Stored items
/---

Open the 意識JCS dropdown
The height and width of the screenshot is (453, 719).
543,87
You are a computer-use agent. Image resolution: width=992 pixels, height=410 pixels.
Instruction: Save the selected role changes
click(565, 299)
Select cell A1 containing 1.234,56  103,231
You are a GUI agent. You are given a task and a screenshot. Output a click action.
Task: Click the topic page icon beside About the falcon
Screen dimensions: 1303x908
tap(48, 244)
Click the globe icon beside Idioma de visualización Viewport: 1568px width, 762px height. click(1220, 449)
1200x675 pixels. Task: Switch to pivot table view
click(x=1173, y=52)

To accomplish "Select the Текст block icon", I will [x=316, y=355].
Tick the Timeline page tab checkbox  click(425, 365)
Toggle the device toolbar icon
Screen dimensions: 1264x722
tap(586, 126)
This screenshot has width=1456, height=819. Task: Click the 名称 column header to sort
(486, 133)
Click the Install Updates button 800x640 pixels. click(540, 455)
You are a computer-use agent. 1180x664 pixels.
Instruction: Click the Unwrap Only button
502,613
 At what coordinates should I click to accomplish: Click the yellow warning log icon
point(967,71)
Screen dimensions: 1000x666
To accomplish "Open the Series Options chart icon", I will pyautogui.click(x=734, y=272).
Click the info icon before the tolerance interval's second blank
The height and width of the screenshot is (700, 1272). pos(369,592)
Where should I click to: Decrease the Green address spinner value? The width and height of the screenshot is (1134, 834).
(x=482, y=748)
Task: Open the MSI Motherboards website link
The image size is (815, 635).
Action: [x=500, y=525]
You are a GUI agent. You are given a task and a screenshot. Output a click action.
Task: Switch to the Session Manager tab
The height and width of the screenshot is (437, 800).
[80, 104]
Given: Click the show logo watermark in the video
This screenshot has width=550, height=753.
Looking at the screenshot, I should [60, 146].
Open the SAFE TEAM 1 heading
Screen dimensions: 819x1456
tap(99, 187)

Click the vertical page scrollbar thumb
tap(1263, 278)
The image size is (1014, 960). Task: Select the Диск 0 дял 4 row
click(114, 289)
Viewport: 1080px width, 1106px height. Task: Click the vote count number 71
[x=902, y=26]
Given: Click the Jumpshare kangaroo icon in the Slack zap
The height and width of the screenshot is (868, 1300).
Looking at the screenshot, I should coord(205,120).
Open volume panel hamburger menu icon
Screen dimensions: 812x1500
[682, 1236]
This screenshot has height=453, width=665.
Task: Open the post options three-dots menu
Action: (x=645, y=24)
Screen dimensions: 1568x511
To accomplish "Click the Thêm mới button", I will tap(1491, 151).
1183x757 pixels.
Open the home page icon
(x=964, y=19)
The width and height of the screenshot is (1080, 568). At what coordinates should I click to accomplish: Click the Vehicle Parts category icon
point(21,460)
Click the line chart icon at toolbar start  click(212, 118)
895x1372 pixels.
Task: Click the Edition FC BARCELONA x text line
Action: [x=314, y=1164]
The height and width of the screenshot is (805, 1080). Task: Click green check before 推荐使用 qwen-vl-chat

\---

- **WHAT IS EXPECTED**: Copy all the records above precisely.

- **WORKED SOLUTION**:
Open the 意識JCS dropdown
The height and width of the screenshot is (453, 719).
543,87
You are a computer-use agent. Image resolution: width=992 pixels, height=410 pixels.
Instruction: Save the selected role changes
click(565, 299)
Select cell A1 containing 1.234,56  103,231
You are a GUI agent. You are given a task and a screenshot. Output a click action.
Task: Click the topic page icon beside About the falcon
Screen dimensions: 1303x908
tap(48, 244)
Click the globe icon beside Idioma de visualización Viewport: 1568px width, 762px height. click(1220, 449)
1200x675 pixels. Task: Switch to pivot table view
click(x=1173, y=52)

To accomplish "Select the Текст block icon", I will [x=316, y=355].
Tick the Timeline page tab checkbox  click(425, 365)
Toggle the device toolbar icon
Screen dimensions: 1264x722
tap(586, 126)
This screenshot has width=1456, height=819. Task: Click the 名称 column header to sort
(486, 133)
Click the Install Updates button 800x640 pixels. click(540, 455)
You are a computer-use agent. 1180x664 pixels.
Instruction: Click the Unwrap Only button
502,613
 At what coordinates should I click to accomplish: Click the yellow warning log icon
point(967,71)
Screen dimensions: 1000x666
To accomplish "Open the Series Options chart icon", I will pyautogui.click(x=734, y=272).
Click the info icon before the tolerance interval's second blank
The height and width of the screenshot is (700, 1272). pos(369,592)
Where should I click to: Decrease the Green address spinner value? The width and height of the screenshot is (1134, 834).
(x=482, y=748)
Task: Open the MSI Motherboards website link
The image size is (815, 635).
Action: [x=500, y=525]
You are a GUI agent. You are given a task and a screenshot. Output a click action.
Task: Switch to the Session Manager tab
The height and width of the screenshot is (437, 800).
[80, 104]
Given: Click the show logo watermark in the video
This screenshot has width=550, height=753.
Looking at the screenshot, I should [60, 146].
Open the SAFE TEAM 1 heading
Screen dimensions: 819x1456
tap(99, 187)

Click the vertical page scrollbar thumb
tap(1263, 278)
The image size is (1014, 960). Task: Select the Диск 0 дял 4 row
click(114, 289)
Viewport: 1080px width, 1106px height. Task: Click the vote count number 71
[x=902, y=26]
Given: Click the Jumpshare kangaroo icon in the Slack zap
The height and width of the screenshot is (868, 1300).
Looking at the screenshot, I should coord(205,120).
Open volume panel hamburger menu icon
Screen dimensions: 812x1500
[682, 1236]
This screenshot has height=453, width=665.
Task: Open the post options three-dots menu
Action: (x=645, y=24)
Screen dimensions: 1568x511
To accomplish "Click the Thêm mới button", I will tap(1491, 151).
1183x757 pixels.
Open the home page icon
(x=964, y=19)
The width and height of the screenshot is (1080, 568). At what coordinates should I click to accomplish: Click the Vehicle Parts category icon
point(21,460)
Click the line chart icon at toolbar start  click(212, 118)
895x1372 pixels.
Task: Click the Edition FC BARCELONA x text line
Action: [x=314, y=1164]
The height and width of the screenshot is (805, 1080). Task: Click green check before 推荐使用 qwen-vl-chat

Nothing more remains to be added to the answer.